OGH vom 20.12.2017, 10Ob36/17t

Kopf

Der Oberste Gerichtshof hat als Revisionsgericht durch den Senatspräsidenten Univ.-Prof. Dr. Neumayr als Vorsitzenden sowie die Hofrätinnen und Hofräte Dr. Schramm, Dr. Fichtenau, Dr. Grohmann und Mag. Ziegelbauer als weitere Richter in der Rechtssache der klagenden Partei Verein für Konsumenteninformation, 1060 Wien, Linke Wienzeile 18, vertreten durch die Kosesnik-Wehrle & Langer Rechtsanwälte KG in Wien, gegen die beklagte Partei D***** AG, *****, Deutschland, vertreten durch Dr. Christof Pöchhacker, Rechtsanwalt in Wien, wegen Unterlassung und Urteilsveröffentlichung (Gesamtstreitwert 36.000 EUR), aus Anlass der Revision der klagenden Partei gegen das Urteil des Oberlandesgerichts Wien als Berufungsgericht vom , GZ 4 R 154/16w-16, mit dem das Urteil des Handelsgerichts Wien vom , GZ 19 Cg 4/16h-11, abgeändert wurde, den

Beschluss

gefasst:

Spruch

A Dem Gerichtshof der Europäischen Union wird folgende Frage zur Vorabentscheidung vorgelegt:

Ist Art 9 Absatz 2 der Verordnung (EU) Nr. 260/2012 des Europäischen Parlaments und des Rates vom zur Festlegung der technischen Vorschriften und der Geschäftsanforderungen für Überweisungen und Lastschriften in Euro und zur Änderung der Verordnung (EG) Nr. 924/2009 (SEPA-Verordnung) dahin auszulegen, dass dem Zahlungsempfänger verboten wird, die Zahlung im SEPA-Lastschriftverfahren vom Wohnsitz des Zahlers in dem Mitgliedstaat abhängig zu machen, in dem auch der Zahlungsempfänger seinen (Wohn-)Sitz hat, wenn die Zahlung auch auf andere Art wie zum Beispiel mit Kreditkarte zugelassen wird?

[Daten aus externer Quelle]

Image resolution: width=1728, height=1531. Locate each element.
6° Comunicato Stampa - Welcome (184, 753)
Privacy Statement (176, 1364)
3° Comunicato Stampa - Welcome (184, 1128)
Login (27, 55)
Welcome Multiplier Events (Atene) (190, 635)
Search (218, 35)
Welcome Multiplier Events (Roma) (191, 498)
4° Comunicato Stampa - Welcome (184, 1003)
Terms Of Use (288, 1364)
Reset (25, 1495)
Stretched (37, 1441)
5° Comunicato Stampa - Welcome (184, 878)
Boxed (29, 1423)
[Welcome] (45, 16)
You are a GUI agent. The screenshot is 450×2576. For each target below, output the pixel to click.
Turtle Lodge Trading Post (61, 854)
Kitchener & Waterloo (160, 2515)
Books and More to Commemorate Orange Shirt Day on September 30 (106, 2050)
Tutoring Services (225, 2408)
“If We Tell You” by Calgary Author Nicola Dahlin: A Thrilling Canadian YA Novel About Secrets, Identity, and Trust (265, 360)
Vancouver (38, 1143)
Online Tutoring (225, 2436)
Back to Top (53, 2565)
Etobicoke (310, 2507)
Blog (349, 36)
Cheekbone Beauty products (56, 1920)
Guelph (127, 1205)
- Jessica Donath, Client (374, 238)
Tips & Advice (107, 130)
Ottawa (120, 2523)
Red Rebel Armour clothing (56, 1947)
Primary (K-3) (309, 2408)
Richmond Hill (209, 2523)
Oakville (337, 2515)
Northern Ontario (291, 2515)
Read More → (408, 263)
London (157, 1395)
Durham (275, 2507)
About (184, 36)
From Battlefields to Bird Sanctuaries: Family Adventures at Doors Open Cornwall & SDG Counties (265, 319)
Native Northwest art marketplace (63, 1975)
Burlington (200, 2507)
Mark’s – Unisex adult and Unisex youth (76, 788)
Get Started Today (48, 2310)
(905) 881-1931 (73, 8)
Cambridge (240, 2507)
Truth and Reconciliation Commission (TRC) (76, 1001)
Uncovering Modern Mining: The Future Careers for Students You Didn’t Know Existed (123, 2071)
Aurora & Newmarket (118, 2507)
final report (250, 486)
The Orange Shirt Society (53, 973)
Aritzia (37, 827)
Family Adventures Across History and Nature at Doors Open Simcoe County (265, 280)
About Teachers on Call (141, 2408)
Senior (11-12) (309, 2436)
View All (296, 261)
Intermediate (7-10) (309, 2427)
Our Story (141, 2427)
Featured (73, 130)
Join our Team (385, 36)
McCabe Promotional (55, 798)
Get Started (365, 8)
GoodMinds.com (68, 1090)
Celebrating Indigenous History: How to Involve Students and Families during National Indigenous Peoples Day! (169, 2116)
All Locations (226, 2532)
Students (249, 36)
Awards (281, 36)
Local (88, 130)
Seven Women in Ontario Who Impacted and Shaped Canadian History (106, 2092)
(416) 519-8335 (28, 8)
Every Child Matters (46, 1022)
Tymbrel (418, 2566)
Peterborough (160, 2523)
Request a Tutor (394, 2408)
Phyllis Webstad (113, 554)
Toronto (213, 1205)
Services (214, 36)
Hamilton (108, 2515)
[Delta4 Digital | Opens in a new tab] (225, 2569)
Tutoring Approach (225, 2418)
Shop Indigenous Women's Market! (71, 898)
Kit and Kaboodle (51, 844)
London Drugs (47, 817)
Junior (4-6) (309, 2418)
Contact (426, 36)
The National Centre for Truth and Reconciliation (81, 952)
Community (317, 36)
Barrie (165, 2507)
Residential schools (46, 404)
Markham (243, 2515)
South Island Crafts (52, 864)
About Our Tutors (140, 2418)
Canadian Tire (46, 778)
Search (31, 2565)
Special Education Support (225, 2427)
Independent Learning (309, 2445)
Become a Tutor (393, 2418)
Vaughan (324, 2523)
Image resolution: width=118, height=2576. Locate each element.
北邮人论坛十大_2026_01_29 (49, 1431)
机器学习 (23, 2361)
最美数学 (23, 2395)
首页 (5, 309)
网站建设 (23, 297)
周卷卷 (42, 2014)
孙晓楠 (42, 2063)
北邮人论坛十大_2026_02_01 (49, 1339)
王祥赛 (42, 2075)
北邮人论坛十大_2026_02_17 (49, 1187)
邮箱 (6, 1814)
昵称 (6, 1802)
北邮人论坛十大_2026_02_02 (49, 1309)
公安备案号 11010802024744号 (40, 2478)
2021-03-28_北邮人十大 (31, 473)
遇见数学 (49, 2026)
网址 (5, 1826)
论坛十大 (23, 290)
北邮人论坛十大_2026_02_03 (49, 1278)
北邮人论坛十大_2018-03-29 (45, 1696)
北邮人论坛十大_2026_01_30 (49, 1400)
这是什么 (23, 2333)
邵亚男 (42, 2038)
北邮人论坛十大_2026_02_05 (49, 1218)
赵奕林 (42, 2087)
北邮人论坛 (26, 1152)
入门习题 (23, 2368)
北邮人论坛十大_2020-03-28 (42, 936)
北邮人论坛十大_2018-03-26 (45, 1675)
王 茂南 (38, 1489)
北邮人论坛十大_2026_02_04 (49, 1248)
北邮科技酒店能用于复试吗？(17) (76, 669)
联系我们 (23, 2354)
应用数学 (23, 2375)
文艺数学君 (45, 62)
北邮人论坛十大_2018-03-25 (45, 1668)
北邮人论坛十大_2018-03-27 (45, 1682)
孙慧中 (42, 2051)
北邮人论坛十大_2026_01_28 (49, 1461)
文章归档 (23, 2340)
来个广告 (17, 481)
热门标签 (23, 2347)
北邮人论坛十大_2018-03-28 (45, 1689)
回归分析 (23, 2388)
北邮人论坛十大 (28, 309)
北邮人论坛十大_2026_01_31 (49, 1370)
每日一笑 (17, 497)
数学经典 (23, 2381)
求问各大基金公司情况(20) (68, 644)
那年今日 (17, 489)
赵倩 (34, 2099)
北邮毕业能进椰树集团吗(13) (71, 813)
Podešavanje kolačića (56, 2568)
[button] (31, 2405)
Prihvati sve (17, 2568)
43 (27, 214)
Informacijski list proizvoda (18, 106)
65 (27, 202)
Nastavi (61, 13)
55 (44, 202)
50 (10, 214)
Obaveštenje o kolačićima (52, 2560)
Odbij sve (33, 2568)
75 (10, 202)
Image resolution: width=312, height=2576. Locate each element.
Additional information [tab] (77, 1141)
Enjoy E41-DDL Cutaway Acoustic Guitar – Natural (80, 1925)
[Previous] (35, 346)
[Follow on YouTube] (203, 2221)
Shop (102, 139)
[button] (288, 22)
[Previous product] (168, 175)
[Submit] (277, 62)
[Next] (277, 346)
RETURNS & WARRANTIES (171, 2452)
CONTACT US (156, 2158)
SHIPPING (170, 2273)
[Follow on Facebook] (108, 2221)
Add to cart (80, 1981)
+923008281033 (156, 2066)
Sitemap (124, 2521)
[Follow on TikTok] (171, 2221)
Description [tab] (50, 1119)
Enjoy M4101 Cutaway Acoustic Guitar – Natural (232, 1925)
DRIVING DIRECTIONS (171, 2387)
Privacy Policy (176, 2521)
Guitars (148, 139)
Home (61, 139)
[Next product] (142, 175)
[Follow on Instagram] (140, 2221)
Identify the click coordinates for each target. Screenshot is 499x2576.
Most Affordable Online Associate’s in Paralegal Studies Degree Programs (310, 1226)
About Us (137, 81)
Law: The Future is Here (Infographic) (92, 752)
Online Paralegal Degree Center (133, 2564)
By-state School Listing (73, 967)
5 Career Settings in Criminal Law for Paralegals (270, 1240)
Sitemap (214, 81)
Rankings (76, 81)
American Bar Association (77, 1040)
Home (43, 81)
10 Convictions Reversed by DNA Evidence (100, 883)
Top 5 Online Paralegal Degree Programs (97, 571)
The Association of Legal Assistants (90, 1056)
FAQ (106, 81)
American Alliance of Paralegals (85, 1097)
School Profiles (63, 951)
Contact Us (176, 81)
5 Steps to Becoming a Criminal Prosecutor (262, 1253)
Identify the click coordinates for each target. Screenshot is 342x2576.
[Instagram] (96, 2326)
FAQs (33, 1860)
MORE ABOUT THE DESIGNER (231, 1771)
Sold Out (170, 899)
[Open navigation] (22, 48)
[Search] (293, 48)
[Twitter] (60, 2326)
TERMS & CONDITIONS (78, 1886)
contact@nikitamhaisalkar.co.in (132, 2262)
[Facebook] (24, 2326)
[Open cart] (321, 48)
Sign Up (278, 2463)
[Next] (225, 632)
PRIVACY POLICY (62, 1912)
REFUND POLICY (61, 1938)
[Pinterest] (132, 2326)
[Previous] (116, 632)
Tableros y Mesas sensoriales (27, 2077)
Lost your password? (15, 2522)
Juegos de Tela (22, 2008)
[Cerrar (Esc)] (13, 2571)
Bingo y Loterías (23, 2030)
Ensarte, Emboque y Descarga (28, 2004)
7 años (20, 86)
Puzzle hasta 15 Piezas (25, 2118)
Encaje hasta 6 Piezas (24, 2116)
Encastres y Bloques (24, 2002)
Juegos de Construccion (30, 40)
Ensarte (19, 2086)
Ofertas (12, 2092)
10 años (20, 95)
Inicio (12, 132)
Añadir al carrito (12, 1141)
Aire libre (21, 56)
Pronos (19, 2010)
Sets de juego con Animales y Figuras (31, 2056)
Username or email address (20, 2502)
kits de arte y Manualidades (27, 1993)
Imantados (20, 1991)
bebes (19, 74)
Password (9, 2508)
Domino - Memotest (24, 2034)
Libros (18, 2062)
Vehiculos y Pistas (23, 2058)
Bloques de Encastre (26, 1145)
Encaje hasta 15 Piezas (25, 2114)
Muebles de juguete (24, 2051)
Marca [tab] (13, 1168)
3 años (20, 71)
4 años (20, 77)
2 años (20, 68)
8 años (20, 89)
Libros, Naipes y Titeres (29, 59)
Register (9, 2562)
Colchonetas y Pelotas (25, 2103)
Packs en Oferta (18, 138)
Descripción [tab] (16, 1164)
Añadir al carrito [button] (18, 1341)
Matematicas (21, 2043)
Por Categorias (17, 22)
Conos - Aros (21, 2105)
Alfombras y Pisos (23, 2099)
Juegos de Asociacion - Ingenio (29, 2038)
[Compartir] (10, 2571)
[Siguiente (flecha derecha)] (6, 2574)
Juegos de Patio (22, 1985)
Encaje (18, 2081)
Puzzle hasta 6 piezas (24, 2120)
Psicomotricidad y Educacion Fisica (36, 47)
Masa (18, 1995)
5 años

B Das Verfahren vor dem Obersten Gerichtshof wird bis zum Einlangen der Vorabentscheidung des Gerichtshofs der Europäischen Union gemäß § 90a GOG ausgesetzt.

Begründung:

Rechtliche Beurteilung

I Sachverhalt und Verfahrensgegenstand

Die beklagte D***** Aktiengesellschaft ist ein Eisenbahnverkehrsunternehmen mit Sitz in Deutschland, das unter anderem auch österreichischen Kunden die Buchung von internationalen Bahnfahrten per Internet und mobile phone anbietet. Zu diesem Zweck schließt sie mit Verbrauchern Verträge auf Grundlage ihrer Beförderungsbedingungen ab und verwendet dabei folgende Klauseln:

9. Zahlarten:

9.1 Buchungen auf www.b***** können mit Kreditkarte, per PayPal, SEPALastschriftverfahren oder als SOFORT Überweisung bezahlt werden. Bei Buchungen über m*****.de oder die Buchungs-App ist die Zahlung per Kreditkarte, SOFORT Überweisung oder SEPA-Lastschriftverfahren möglich.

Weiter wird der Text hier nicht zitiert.